広報の可能性

独立起業の業態を一晩かけて考え直した。

精神保健福祉士の資格を取って、事務所を設立し、相談援助・カウンセリングを請け負う考えは棄却した。まず、資格を取るのに金と時間が掛かりすぎる。その後、企業の請負ではなく、独立して事業を営むためには、顧客のためにプライバシーに配慮した事務所を開設しなければならない。ランニングコストが高いと見積もった。

次に考えたのが広報編集企画だ。

編集企画はもともと考えていたが、実態は私が一人で執筆・編集する一人編プロだ。もちろん、そこで悲願である小説を書く訳だが、事業の成否が私の筆一本に掛かっているというのはかなり心細い。その心境に耐えるというのが作家と言えばその通りだが、現実問題として食っていかなければならない。副業(本業?)で長時間・低賃金のアルバイトをするのは不快だ。現実的に利益を出す仕組みを考えなければならない。

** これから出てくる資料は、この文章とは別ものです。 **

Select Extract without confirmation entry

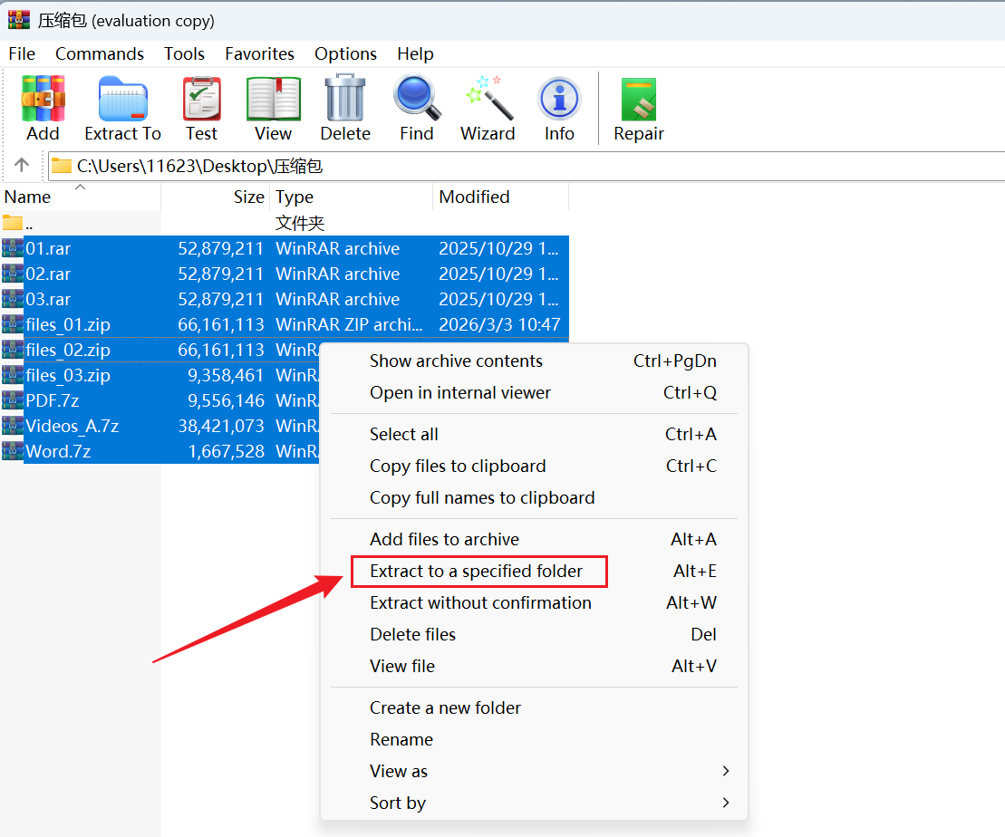[x=480, y=602]
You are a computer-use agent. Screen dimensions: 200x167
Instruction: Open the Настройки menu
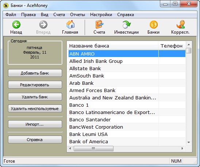pyautogui.click(x=101, y=15)
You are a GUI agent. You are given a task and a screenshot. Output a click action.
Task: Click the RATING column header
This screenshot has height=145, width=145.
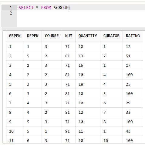click(133, 36)
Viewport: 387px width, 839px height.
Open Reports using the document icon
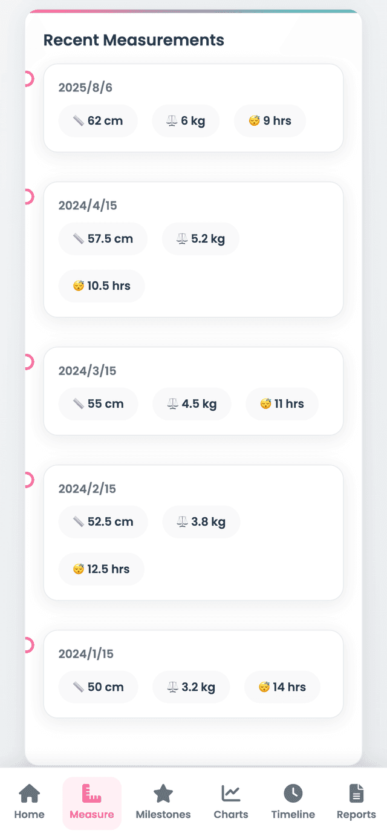[x=356, y=792]
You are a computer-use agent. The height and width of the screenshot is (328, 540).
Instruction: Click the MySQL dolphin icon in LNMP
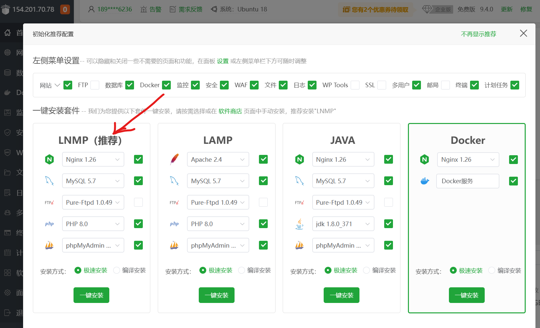(49, 181)
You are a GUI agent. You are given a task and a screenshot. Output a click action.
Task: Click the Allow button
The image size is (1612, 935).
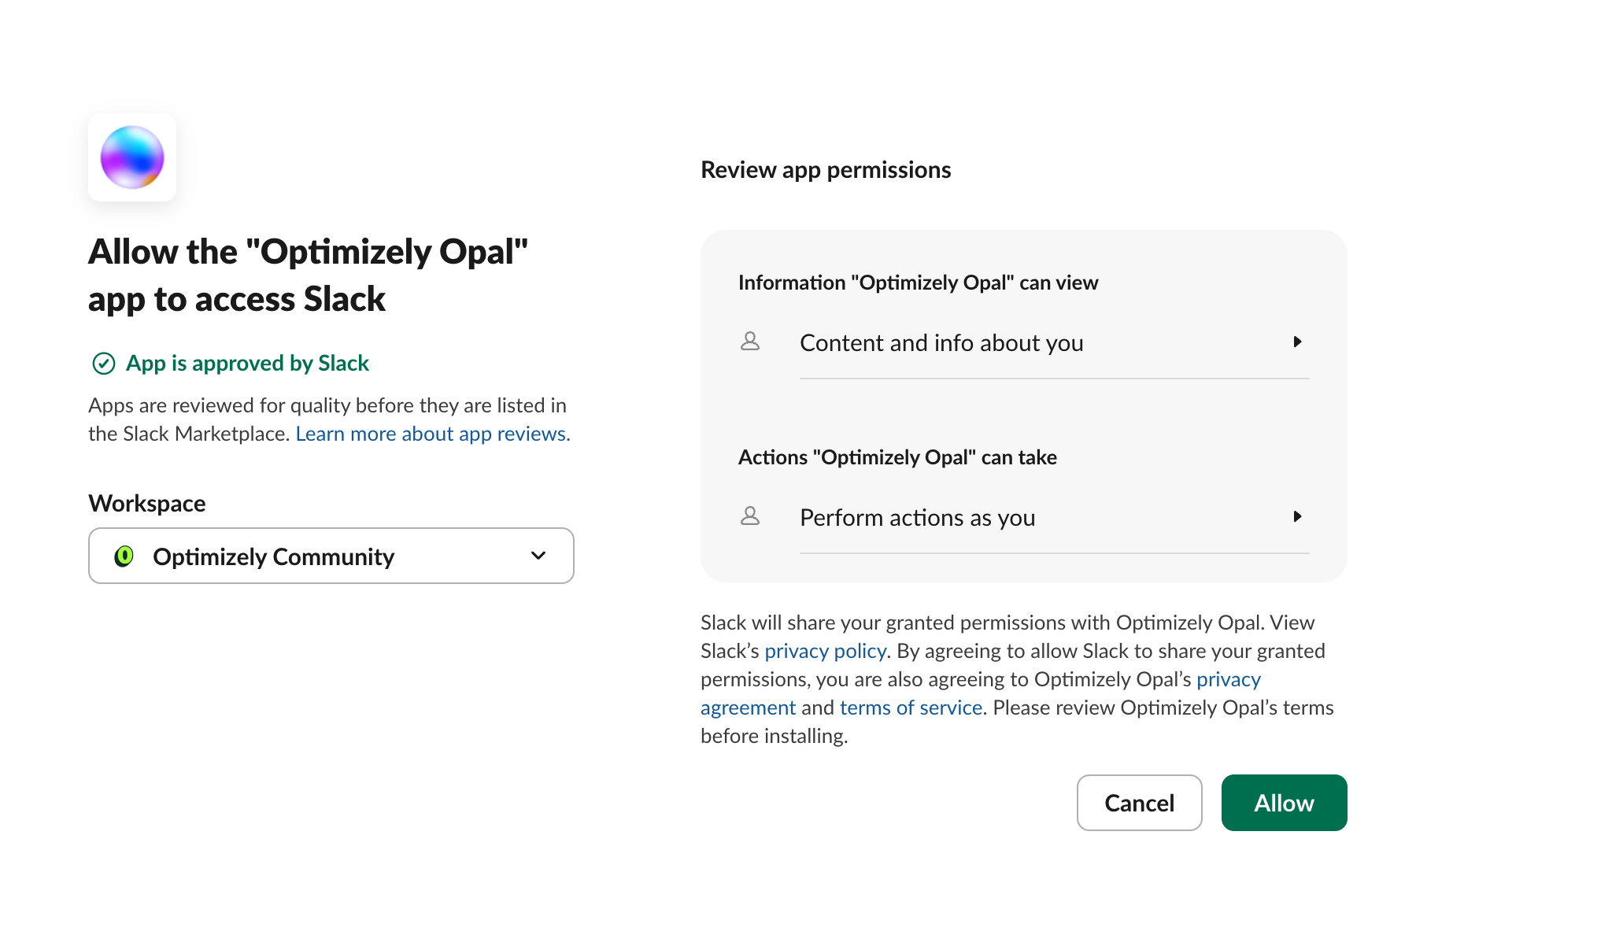pos(1284,803)
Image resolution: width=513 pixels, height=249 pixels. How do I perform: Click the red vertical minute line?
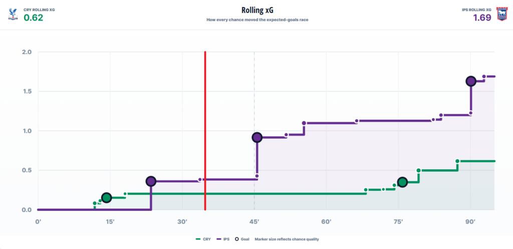(205, 131)
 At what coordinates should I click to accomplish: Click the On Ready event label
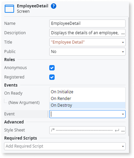tap(13, 93)
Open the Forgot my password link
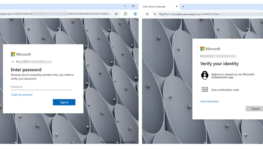Screen dimensions: 263x149 pos(22,94)
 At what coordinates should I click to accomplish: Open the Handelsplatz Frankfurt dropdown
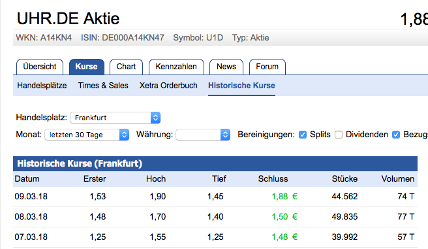(x=115, y=118)
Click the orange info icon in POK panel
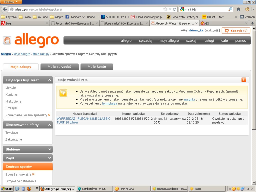 (x=244, y=80)
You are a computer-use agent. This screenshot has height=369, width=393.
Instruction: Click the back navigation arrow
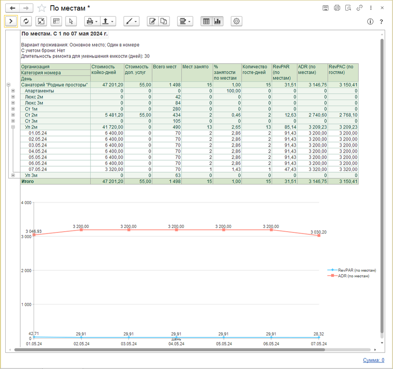click(13, 8)
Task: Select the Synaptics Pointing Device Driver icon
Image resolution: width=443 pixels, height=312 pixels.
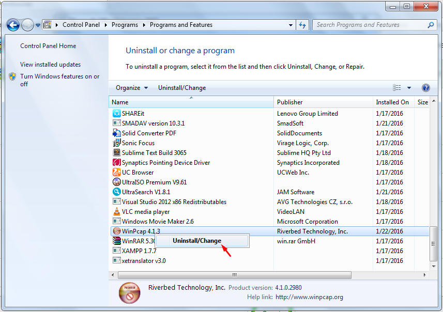Action: click(x=117, y=162)
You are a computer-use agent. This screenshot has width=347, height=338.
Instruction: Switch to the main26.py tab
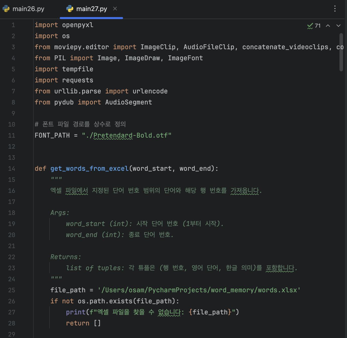pos(28,9)
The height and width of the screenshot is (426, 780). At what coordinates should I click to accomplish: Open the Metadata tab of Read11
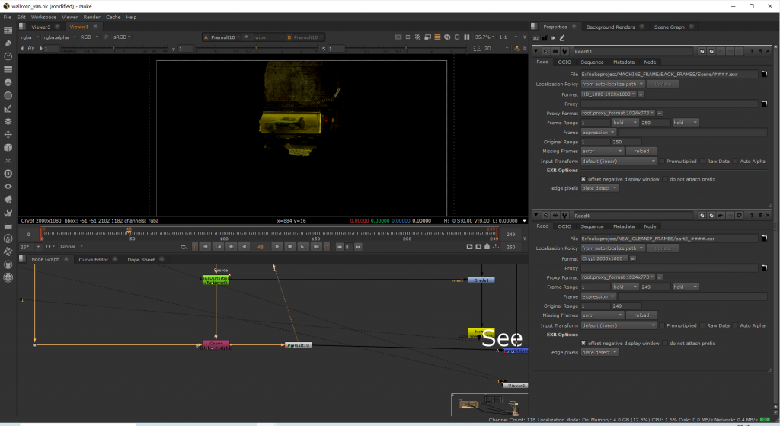[624, 62]
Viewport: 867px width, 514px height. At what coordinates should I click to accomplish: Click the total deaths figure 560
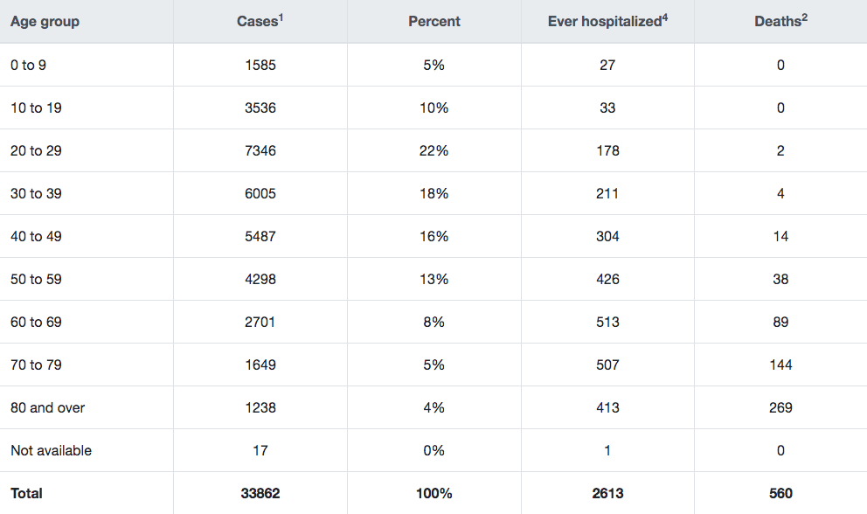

そこで検討したのが広報だ。私は今、専門紙の記者をしているが、時折、フリーランスで企業の広報の請負をしている人を見かける。その多くは女性であり、業界のちょっとした闇を感じる場面があるが、私がオヤと思ったのは、特定の業界の問題に広報という手段でアプローチしている男性にオンラインで取材した時だ。

新聞記者をしているので、そこにニーズがあるのは知っていたが、それに対して然るべきアプローチをすれば利益が出ると知った瞬間だった。「私もやりたい」と思った。以来、私の関心は執筆・編集に留まらず、広報という営業に限りなく近い分野に向かい始めた。